===== DATA FOR ANALYSIS =====
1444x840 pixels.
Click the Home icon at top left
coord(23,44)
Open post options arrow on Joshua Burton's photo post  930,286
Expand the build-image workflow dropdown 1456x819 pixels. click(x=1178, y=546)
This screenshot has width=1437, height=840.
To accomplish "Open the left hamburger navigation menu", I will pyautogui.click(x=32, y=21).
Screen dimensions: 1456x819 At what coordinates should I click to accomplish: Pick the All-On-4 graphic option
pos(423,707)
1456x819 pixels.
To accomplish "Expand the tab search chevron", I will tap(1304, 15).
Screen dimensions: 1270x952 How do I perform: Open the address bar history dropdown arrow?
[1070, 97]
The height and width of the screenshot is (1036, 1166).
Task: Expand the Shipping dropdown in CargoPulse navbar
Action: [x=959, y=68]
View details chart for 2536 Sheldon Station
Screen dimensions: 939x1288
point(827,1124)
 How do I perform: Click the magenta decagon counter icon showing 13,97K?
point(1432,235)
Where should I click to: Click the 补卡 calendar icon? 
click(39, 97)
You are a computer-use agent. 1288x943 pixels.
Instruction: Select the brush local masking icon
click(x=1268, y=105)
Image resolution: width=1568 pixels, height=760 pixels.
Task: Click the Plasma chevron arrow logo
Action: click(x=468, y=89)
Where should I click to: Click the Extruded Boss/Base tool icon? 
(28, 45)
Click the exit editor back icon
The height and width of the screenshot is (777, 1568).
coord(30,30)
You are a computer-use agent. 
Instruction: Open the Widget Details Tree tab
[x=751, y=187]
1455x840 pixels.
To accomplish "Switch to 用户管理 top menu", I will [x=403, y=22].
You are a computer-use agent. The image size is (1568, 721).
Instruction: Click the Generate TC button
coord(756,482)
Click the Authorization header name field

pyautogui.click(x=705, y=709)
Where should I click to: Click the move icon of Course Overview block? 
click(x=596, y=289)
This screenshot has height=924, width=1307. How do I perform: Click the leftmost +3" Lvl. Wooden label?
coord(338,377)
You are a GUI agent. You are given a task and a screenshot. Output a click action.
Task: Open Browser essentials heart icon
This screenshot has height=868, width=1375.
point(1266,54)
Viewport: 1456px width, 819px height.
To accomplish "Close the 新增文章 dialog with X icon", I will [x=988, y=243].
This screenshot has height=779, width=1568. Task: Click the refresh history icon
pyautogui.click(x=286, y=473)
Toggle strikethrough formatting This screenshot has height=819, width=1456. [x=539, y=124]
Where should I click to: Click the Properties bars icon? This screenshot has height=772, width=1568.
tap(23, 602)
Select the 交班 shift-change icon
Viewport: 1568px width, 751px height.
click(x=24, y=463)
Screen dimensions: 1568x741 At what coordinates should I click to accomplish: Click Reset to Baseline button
=====
BRIEF: Check each line of the entries above, and show every one holding the word "menu".

SOLUTION TO THIS PROBLEM:
To accomplish "Open the left hamburger navigation menu", I will pyautogui.click(x=32, y=21).
To accomplish "Switch to 用户管理 top menu", I will [x=403, y=22].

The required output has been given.